Moiz Kohari | State Street Corporation

November 01,2018

Even in our innovation-driven world, some older technologies have somehow managed to stick around.

Even in our innovation-driven world, some older technologies have somehow managed to stick around. In the financial industry, as we race ahead with technologies such as artificial intelligence and blockchain, low- or archaic-tech tools still make occasional appearances. Of course, when consumers use low-tech tools in their personal lives, it's sometimes considered quirky or even charming — think of the vinyl record players treasured by music lovers, or the flip phones stashed in the pockets of smartphone-eschewing consumers. But is it the same when it comes to business environments? When low-tech tools surface in a high-tech business environment like ours, they come with unintended negative consequences: Work slows down and the risk of errors increases.

Though such situations can be frustrating, true innovators see them as an exciting challenge and an opportunity for more innovation. That's because the solution to the low-tech/high-tech conflict may just lie in even more tech — that is, in automated tools that can integrate old-fashioned ways of doing business into our digital landscape.

Take, for instance, fax machines. As tech-savvy as our clients may be, some still opt to communicate with us by fax. Their reasons vary, but often it's a result of an issue with their computer systems that requires them to fax their requests to us while those technical issues are resolved.

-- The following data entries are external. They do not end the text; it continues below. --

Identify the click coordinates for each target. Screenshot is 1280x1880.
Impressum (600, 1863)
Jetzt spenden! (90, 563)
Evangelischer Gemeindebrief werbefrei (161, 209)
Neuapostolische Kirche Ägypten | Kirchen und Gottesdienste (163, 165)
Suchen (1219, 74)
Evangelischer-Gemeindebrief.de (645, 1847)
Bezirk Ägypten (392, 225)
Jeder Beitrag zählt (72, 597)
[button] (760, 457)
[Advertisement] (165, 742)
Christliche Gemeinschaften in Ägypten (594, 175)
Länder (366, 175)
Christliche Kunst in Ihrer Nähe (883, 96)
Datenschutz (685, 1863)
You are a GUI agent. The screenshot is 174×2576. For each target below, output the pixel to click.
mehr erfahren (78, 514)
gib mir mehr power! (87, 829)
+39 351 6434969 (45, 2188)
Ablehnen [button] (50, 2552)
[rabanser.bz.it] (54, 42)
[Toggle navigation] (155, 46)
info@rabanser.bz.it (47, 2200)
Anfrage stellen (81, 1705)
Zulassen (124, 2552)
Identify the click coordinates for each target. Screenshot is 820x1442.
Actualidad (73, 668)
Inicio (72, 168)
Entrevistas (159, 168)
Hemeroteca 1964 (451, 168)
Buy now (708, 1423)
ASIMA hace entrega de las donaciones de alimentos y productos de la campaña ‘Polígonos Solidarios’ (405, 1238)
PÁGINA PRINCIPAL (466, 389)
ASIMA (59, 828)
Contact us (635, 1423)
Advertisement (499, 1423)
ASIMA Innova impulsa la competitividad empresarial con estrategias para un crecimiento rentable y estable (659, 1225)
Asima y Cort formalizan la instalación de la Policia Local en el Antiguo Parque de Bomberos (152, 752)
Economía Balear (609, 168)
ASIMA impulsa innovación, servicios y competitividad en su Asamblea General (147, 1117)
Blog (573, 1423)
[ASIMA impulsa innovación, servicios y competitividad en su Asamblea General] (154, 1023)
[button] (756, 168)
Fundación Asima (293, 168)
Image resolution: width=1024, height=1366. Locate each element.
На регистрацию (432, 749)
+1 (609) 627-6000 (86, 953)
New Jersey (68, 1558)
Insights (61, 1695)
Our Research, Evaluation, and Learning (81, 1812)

Currently, the way we accommodate fax communications is as you'd expect: A human must review a fax transmission and decide how to address its contents. If it's an order for a particular transaction, that order must be manually keyed into our system — a step that takes much more time than a digitally requested transaction. It also opens up the possibility of "fat finger" errors, so whoever is doing the data input must be extra careful (read: work more slowly) to ensure they're typing accurately.

The solution to the low-tech/high-tech conflict just may lie in even more tech.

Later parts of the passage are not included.